Sabemos que o futebol, esse esporte que tem o nascimento inglês, porém é, sem sombra de dúvidas, um esporte da humanidade, e mais específico um esporte carrega a metáfora da vida, ou como afirma o historiador Luiz Antonio Simas define, é fato social completo.

Obviamente que existe lógica, treinamento, repetição, planejamento, craques, é outras coisas mais banais, todavia a grama, a bola, às redes, os árbitros e os times, irmanados com as torcidas, o folclore, as cores, conjuram forças que vão além do entendimento comum.

Cito um exemplo recente desta encarnação sobrenatural, observem três jogos distintos, cito, Inter e Fluminense na Libertadores, a final do Fortaleza na Sul Americana e o Botafogo e Palmeiras no Brasileiro, algo aí roça o imponderável, obviamente as torcidas vitoriosas tem seus cânticos e epopeias a escrever, mas quero pensar com os perdedores, incrivelmente estou alinhado nesse lado do balcão.

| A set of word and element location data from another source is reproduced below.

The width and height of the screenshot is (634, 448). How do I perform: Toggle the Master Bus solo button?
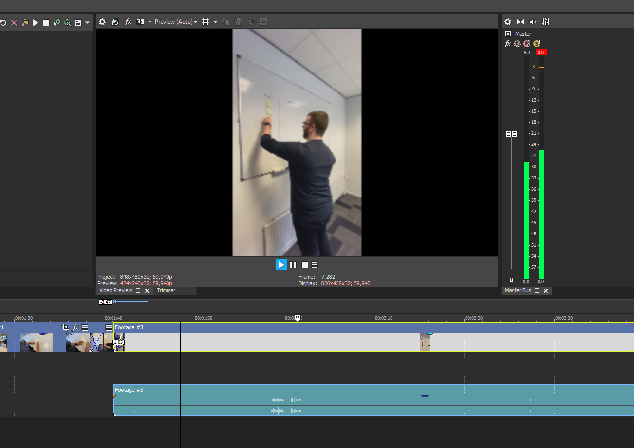(x=536, y=44)
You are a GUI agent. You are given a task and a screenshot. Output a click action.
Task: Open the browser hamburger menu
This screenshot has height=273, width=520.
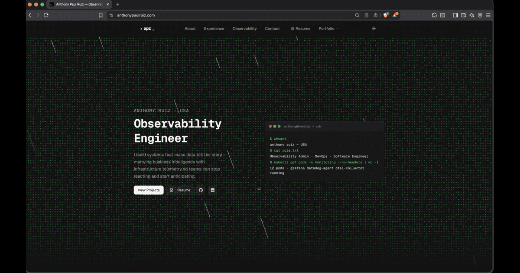(x=488, y=15)
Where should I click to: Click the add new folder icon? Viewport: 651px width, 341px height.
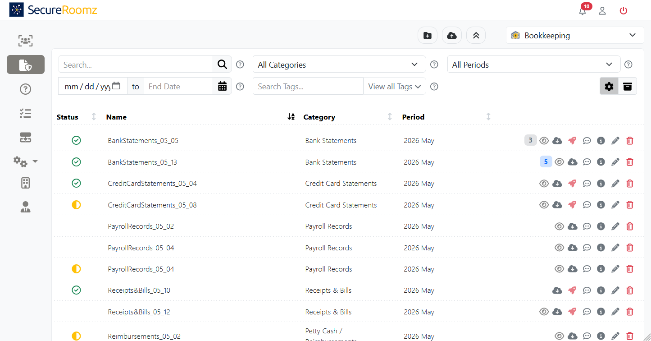pyautogui.click(x=428, y=36)
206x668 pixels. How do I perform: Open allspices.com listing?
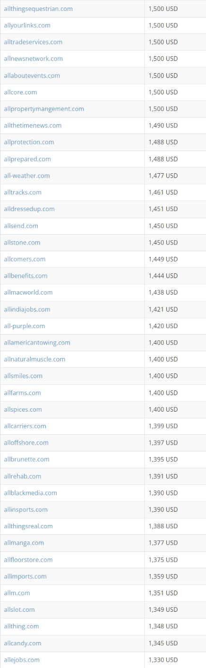tap(23, 409)
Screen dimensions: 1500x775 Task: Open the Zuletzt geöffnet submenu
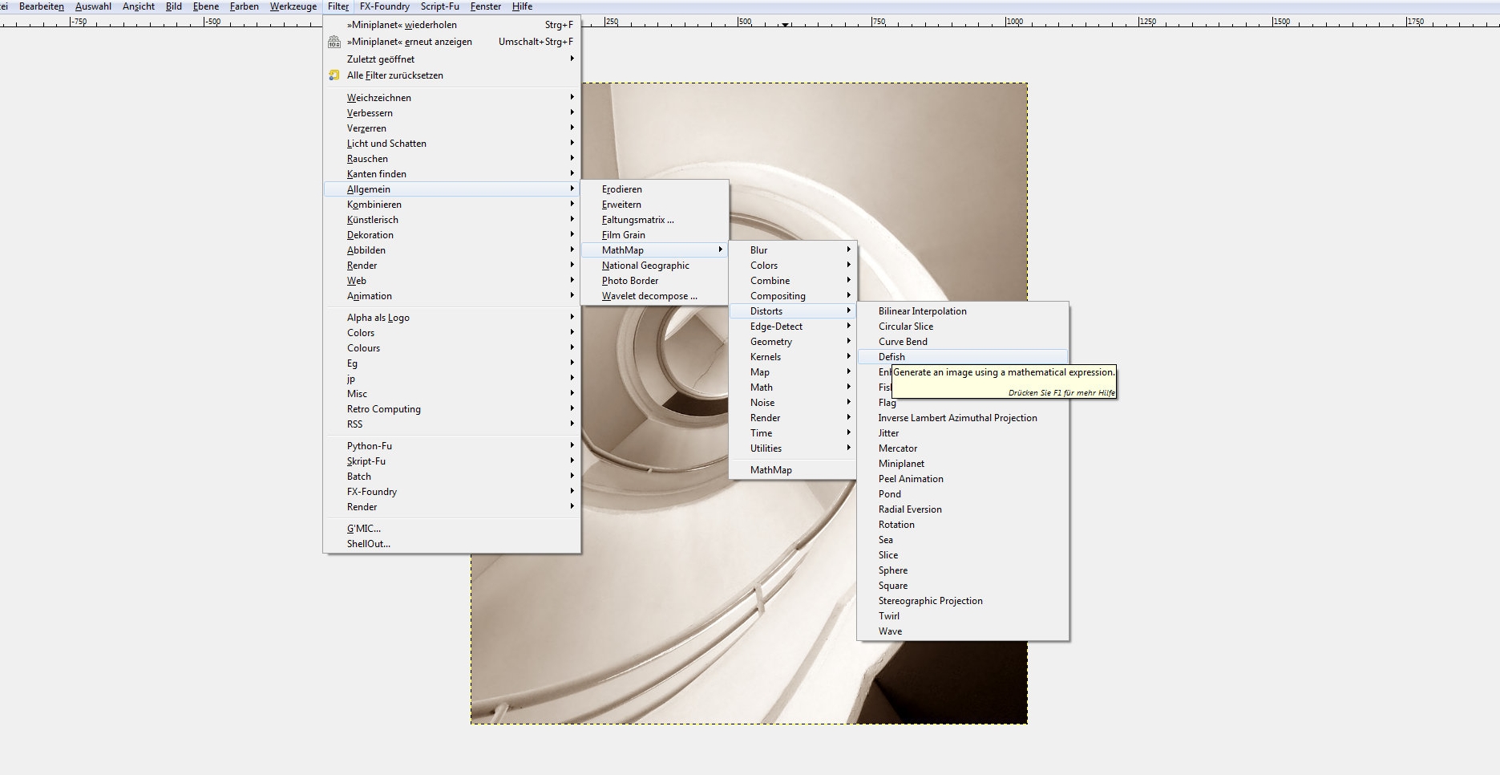(381, 59)
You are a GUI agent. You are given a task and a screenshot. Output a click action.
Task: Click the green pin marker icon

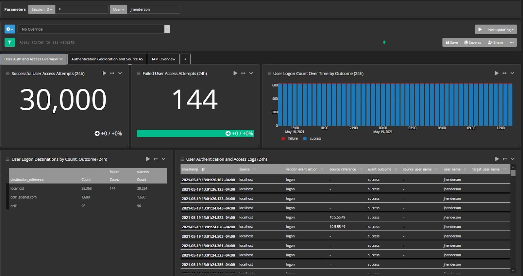coord(384,42)
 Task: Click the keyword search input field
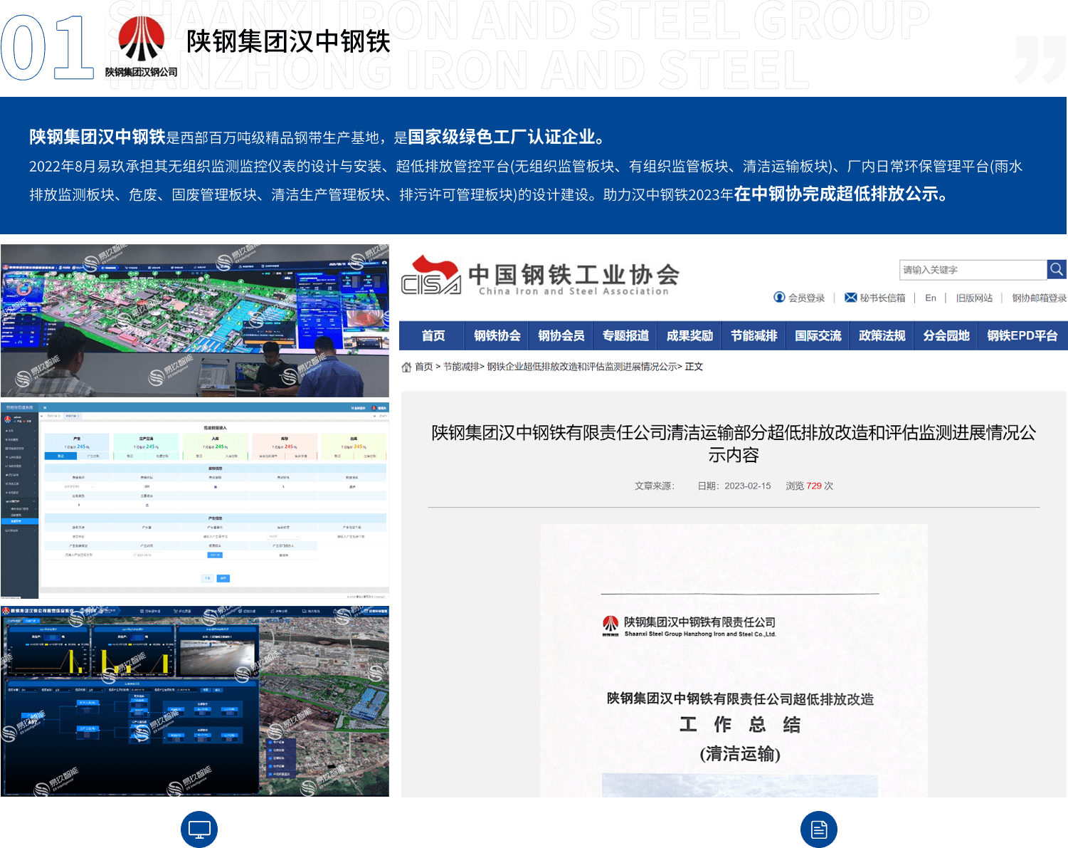point(972,270)
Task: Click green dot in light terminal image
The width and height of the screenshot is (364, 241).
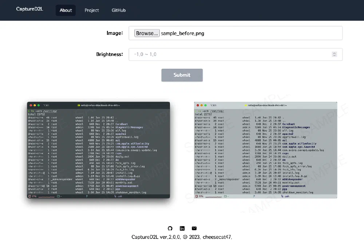Action: 206,105
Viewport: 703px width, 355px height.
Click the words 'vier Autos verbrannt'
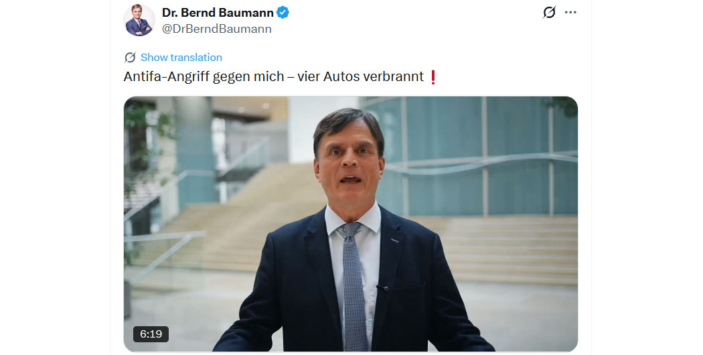click(360, 77)
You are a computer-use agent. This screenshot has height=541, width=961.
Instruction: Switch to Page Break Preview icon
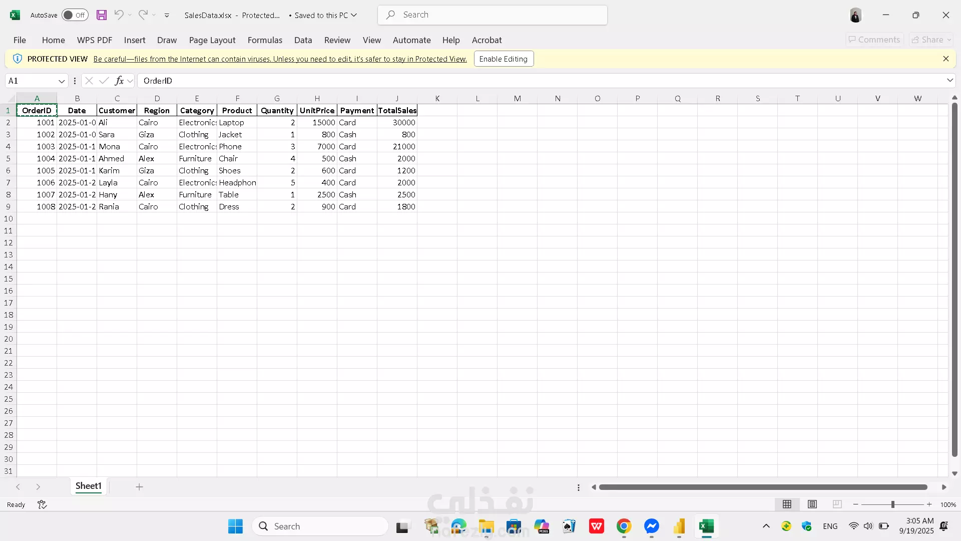pos(837,504)
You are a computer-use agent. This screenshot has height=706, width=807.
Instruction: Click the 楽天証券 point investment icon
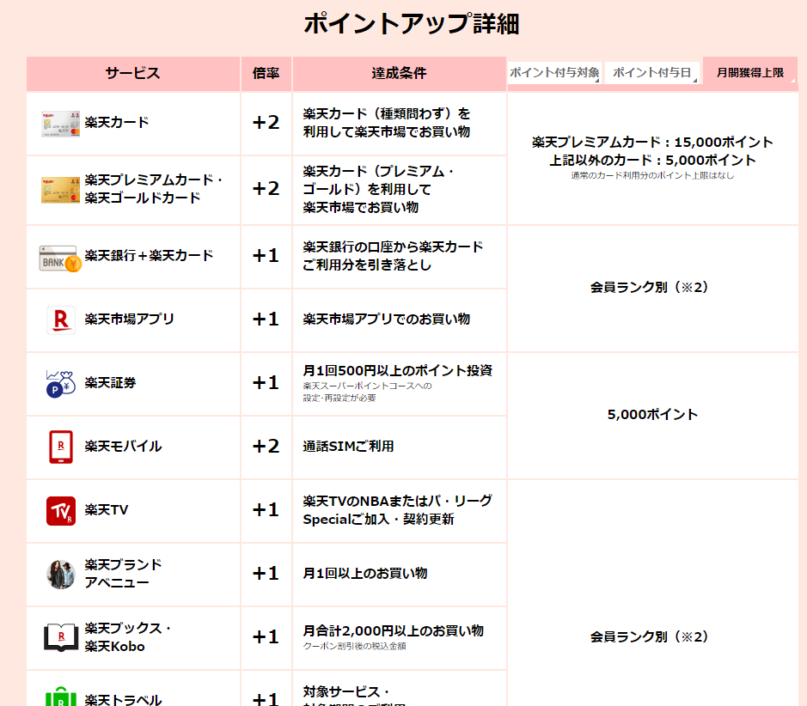tap(60, 383)
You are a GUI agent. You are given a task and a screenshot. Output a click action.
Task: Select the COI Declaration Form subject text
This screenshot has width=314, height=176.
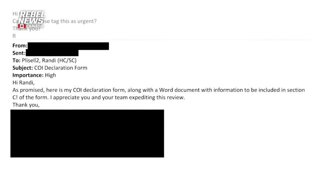click(x=61, y=68)
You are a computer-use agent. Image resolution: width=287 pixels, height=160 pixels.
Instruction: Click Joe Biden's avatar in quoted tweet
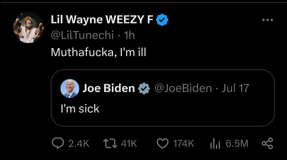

Para isso, vou fazer uma pequena volta, Noam Chomsky que é um pensador libertário, anarquista — ele prefere se dizer socialista libertário norte-americano — ele desenvolve uma teoria inclusive que ele chama de “Teoria da Jaula”. A ideia é a seguinte: você está enjaulado. O que você tem que fazer é criar estratégias; se não dá para você romper com aquelas grades, pelo menos para colocar aquelas grades cada vez mais longe de você.

Tenho impressão que o futebol tem esse poder, mas o futebol produzido e curtido pelos vitoriosos, eles conseguem transformar ou distanciar as grades, obviamente não é fácil vencer em quase nada na vida, porém quando isso se apresenta de uma forma tão próxima, tão visível, tão palpável e isso se desfaz rapidamente, temos o efeito reverso da teoria da jaula, e aí tudo parece prisão, tudo se fecha, tudo perde o sentido.

Mas aí o futebol lembra a vida, ou melhor o mistério da vida, pois contra intuitivamente as grades parece, dia a dia se afastarem novamente, não porque os louros da vitória vieram, mas porque o futebol forja pessoas dedicadas, fiéis, convictas, porque somos aqueles ou aquelas que resistem, nada mais pedagógico ensinado pelo esporte bretão, aprender a resistir.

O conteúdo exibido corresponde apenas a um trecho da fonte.